= Buster (sport comic) =

Swedish comic book

Cover of the Finnish language Buster magazine 1/1978. In the picture there are Eki Eskelinen from Harjumäen sisu (top-left corner, in Swedish: Edward Engmark / Åshöjdens BK), Buster (top-right), Benny Kultajalka (center, Billy Dane, Benny Guldfot) and Super-Mac (lower-right, Hot-Shot Hamish)

Buster was a sport comic magazine published in Sweden, Norway, and Finland in the period 1967–2005.

== Publication history ==
In Sweden, Buster was published from 1967 to 2005, first by Centerförlaget (1967–1970), then by Semic Press (1970–1997), and finally by Egmont Publishing (1997–2005).

In Norway, Buster was published from 1972 to 1977 (successively by Romanforlaget, Nordisk Forlag, and Semic), and then a new series, also by Semic, ran from 29 May 1984 to Summer 1994.

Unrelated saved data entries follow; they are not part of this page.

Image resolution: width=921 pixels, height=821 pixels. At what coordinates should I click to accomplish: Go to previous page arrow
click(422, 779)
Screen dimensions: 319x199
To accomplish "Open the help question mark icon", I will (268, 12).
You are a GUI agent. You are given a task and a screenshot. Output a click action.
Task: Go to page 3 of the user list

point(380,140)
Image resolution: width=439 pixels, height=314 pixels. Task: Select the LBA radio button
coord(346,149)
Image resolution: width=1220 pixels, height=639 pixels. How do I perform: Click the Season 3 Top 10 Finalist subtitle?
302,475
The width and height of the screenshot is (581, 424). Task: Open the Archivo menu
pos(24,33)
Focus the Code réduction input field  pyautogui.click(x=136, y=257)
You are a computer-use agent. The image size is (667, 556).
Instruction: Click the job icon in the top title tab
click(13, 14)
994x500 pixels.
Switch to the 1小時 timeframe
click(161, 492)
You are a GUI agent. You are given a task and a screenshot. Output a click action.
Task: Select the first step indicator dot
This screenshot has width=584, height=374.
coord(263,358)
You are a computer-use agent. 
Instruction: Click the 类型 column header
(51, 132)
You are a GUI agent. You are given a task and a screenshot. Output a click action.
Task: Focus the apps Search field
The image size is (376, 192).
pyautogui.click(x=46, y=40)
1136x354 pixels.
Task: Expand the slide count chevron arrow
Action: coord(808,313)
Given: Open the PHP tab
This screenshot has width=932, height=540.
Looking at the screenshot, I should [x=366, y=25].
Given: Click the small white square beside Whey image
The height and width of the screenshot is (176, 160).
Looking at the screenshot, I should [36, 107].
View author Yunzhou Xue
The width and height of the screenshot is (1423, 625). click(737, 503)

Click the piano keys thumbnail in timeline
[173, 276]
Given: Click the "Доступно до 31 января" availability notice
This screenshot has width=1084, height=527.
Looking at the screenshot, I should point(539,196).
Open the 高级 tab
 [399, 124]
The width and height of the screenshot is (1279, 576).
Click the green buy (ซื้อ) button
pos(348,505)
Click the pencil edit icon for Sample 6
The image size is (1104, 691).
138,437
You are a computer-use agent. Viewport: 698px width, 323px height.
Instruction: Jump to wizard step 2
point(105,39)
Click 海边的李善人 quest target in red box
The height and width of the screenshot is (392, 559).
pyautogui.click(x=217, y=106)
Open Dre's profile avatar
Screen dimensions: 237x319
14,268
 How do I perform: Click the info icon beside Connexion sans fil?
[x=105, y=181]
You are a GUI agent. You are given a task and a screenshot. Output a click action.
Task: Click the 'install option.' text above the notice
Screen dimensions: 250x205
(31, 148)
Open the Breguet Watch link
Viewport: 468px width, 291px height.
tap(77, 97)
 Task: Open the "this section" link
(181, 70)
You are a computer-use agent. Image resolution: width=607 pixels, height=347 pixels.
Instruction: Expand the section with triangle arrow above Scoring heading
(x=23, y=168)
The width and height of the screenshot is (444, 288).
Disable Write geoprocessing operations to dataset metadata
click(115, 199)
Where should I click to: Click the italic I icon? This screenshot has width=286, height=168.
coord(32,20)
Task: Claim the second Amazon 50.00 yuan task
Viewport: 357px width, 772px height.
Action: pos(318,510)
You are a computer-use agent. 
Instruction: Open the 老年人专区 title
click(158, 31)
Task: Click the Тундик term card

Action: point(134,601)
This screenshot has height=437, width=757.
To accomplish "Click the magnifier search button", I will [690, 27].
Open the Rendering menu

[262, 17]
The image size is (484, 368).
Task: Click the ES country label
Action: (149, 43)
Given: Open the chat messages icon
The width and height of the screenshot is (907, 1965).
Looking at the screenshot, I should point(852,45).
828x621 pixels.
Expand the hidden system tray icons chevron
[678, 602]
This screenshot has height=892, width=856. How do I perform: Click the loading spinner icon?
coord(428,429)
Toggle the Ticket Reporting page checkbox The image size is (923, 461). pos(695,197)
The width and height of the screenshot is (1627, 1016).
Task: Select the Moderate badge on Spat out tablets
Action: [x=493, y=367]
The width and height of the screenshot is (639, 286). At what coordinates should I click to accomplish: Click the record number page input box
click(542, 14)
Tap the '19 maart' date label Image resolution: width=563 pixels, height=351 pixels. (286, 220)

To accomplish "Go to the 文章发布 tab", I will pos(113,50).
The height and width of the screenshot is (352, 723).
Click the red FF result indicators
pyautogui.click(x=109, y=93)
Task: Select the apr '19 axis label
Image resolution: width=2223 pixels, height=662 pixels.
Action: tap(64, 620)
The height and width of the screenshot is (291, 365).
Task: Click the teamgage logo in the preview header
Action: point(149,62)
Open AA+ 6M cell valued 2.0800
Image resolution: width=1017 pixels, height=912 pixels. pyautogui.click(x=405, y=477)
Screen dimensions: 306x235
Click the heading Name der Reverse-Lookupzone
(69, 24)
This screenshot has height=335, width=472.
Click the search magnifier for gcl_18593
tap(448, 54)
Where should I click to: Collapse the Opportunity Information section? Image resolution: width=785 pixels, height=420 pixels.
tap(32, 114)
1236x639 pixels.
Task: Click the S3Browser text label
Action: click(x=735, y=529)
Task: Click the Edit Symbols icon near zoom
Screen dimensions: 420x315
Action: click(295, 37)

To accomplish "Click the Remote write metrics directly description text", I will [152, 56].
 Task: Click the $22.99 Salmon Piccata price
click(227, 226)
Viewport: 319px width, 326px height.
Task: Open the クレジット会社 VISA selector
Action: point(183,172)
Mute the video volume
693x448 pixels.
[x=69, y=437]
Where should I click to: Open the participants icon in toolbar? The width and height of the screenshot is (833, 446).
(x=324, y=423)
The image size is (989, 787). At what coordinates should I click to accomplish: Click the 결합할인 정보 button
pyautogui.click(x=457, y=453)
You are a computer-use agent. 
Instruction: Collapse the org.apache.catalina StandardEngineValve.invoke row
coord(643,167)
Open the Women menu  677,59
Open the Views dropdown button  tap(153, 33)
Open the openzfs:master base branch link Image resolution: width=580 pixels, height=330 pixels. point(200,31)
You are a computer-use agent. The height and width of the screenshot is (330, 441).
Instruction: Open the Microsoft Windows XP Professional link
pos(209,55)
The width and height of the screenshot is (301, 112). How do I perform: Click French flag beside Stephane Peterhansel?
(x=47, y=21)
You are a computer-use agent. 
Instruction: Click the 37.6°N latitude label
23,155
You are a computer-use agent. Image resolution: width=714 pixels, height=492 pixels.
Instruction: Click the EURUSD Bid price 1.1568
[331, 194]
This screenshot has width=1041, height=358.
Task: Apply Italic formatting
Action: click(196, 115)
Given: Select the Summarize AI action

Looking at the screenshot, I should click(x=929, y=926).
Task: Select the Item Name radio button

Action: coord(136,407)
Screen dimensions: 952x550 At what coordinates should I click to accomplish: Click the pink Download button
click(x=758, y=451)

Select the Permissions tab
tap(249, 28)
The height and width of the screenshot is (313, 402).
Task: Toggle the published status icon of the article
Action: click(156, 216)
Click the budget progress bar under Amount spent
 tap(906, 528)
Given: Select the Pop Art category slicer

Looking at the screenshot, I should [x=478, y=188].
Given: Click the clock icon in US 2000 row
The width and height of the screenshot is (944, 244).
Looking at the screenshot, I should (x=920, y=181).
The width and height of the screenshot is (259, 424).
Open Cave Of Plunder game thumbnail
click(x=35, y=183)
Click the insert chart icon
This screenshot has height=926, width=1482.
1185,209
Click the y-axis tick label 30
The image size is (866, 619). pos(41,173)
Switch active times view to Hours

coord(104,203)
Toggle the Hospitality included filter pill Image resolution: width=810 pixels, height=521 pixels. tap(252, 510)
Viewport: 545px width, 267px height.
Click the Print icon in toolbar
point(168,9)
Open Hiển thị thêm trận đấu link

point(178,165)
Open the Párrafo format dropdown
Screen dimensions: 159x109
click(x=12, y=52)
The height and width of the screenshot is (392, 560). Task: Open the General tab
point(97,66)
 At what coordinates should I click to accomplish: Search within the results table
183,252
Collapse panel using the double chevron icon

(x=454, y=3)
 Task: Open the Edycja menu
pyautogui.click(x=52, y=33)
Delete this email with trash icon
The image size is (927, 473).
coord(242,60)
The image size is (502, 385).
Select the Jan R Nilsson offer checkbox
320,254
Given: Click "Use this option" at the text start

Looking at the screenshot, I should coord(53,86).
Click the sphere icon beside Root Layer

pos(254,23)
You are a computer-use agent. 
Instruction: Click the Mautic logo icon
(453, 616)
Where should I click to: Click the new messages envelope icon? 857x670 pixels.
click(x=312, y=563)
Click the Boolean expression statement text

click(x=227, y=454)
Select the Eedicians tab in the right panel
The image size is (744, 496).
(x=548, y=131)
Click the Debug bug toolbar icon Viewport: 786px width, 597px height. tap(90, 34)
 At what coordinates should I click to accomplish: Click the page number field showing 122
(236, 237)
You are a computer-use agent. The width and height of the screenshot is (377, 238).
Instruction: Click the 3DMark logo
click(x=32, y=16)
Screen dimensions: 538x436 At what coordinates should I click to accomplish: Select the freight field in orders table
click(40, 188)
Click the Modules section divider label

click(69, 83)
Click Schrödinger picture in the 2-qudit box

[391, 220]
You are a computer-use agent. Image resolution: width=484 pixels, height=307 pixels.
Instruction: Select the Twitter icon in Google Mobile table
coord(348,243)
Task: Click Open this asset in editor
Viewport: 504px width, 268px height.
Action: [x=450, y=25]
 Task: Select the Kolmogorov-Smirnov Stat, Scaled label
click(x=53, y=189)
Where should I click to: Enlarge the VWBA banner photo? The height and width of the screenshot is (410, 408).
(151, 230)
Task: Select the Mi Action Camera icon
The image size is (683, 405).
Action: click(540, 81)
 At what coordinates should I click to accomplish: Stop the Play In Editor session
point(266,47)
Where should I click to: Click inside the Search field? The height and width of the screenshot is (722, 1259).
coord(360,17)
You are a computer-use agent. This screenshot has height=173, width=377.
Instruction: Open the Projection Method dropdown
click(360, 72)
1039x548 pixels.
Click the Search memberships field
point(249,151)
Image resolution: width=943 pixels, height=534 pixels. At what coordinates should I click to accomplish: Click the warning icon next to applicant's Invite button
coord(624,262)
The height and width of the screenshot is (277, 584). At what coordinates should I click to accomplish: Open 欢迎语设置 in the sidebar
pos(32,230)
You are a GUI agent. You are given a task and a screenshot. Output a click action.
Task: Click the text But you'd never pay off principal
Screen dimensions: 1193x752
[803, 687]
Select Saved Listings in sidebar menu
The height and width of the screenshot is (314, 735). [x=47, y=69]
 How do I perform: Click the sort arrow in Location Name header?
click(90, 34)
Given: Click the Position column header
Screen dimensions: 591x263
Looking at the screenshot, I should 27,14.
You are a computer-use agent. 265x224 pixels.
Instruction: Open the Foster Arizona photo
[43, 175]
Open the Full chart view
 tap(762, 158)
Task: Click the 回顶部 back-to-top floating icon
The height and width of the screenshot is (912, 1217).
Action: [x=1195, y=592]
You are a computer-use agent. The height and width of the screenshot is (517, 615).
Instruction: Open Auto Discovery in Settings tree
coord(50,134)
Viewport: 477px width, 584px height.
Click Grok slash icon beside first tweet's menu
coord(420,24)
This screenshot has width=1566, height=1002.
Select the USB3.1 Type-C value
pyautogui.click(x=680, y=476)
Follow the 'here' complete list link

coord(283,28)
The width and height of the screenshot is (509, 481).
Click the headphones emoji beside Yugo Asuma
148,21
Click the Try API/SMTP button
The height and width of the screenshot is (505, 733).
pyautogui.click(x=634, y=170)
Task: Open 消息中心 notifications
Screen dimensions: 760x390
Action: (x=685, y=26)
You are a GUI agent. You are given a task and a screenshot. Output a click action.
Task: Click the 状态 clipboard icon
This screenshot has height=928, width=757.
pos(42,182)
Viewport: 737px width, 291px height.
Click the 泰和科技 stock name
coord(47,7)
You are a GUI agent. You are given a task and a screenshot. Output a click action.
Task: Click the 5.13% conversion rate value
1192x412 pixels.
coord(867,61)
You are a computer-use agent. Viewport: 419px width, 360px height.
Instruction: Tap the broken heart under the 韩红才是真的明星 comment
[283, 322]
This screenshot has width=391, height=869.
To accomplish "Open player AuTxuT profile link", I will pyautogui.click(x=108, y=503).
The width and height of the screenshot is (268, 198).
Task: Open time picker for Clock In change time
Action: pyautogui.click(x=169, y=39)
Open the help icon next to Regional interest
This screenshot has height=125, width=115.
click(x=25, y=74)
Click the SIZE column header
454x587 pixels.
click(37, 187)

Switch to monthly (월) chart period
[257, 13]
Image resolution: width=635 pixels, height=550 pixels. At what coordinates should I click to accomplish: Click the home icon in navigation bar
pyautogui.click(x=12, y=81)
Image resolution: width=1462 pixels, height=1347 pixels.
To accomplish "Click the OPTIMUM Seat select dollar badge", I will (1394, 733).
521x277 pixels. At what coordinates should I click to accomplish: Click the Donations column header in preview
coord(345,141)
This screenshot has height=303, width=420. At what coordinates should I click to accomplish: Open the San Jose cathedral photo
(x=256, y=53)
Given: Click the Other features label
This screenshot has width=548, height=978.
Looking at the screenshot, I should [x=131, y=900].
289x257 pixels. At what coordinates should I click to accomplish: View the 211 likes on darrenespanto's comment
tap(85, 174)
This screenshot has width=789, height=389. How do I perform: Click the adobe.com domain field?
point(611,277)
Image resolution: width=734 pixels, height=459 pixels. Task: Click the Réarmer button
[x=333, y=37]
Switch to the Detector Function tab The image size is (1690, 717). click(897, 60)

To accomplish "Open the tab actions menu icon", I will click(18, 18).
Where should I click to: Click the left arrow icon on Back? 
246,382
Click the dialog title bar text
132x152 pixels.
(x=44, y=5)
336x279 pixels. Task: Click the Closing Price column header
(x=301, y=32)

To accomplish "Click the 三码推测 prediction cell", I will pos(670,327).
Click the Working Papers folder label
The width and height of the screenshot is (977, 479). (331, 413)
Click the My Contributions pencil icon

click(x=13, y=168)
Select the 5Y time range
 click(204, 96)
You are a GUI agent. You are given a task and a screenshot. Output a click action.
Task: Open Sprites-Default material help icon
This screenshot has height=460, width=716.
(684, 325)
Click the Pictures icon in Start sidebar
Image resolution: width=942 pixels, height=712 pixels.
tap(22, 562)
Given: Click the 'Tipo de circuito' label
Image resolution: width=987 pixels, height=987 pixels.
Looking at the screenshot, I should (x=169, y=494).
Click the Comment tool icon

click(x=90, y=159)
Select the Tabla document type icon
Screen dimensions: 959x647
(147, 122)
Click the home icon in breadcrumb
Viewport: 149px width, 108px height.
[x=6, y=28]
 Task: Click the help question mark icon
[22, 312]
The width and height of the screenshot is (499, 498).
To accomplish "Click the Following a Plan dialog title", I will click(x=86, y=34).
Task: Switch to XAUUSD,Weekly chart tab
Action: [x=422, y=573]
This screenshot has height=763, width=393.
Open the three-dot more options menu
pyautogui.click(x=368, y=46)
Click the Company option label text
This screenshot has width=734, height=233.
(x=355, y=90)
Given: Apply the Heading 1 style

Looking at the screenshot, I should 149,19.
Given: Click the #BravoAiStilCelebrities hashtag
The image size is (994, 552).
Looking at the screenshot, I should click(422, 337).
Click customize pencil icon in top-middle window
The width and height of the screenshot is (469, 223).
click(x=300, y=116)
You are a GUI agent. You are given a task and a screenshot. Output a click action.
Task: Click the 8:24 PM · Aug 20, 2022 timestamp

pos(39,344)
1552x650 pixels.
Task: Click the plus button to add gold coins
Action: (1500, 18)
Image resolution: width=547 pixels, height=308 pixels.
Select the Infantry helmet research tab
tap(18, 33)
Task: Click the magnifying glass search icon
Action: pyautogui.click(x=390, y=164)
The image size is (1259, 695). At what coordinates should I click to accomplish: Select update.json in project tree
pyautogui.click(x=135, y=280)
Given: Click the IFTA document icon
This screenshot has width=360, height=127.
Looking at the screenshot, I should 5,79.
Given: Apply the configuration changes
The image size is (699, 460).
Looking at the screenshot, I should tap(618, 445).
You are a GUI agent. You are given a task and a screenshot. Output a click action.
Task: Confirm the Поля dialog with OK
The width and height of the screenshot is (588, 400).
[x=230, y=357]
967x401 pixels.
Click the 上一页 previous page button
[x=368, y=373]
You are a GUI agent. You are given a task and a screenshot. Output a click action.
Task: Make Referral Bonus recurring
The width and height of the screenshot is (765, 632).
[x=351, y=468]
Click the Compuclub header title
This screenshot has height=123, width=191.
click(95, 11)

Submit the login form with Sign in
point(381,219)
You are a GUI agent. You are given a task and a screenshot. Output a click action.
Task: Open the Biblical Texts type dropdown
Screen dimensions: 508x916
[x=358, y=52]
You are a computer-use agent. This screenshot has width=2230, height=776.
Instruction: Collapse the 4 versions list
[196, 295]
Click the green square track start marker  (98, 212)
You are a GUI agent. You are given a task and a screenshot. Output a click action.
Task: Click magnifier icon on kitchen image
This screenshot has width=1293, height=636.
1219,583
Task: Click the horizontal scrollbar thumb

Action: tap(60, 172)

In Finland, Buster was published from 1972 until the 1980s.

== Overview ==
At first most of the material was taken from the UK edition, but as time went on the magazine produced more and more original material, with the focus relatively soon concentrated on British sport comics. This included "taking over" the Buster comic strip itself and changing the main character's appearance to a more typical sport-interested teenager instead of the son of Andy Capp.

Other comics included many series from the British comic Tiger (with a heavy football theme), for example Roy of the Rovers, Johnny Cougar (Johnny Puma), Curly Kayoe (Knock-Out Charlie), Hot Shot Hamish (Super-Mac, a football hero with his Great Cannon shot), Billy's Boots (Benny Guldfot) and Åshöjdens BK, one of the few Swedish produced comics.

== Sources ==
- Sweden (Centerförlaget)
- Sweden (Semic)
- Sweden (Egmont)
- Norway (Romanforlaget)
- Norway (Nordisk Forlag)
- Norway (Semic, 1977)
- Norway (Semic, 1984–1994)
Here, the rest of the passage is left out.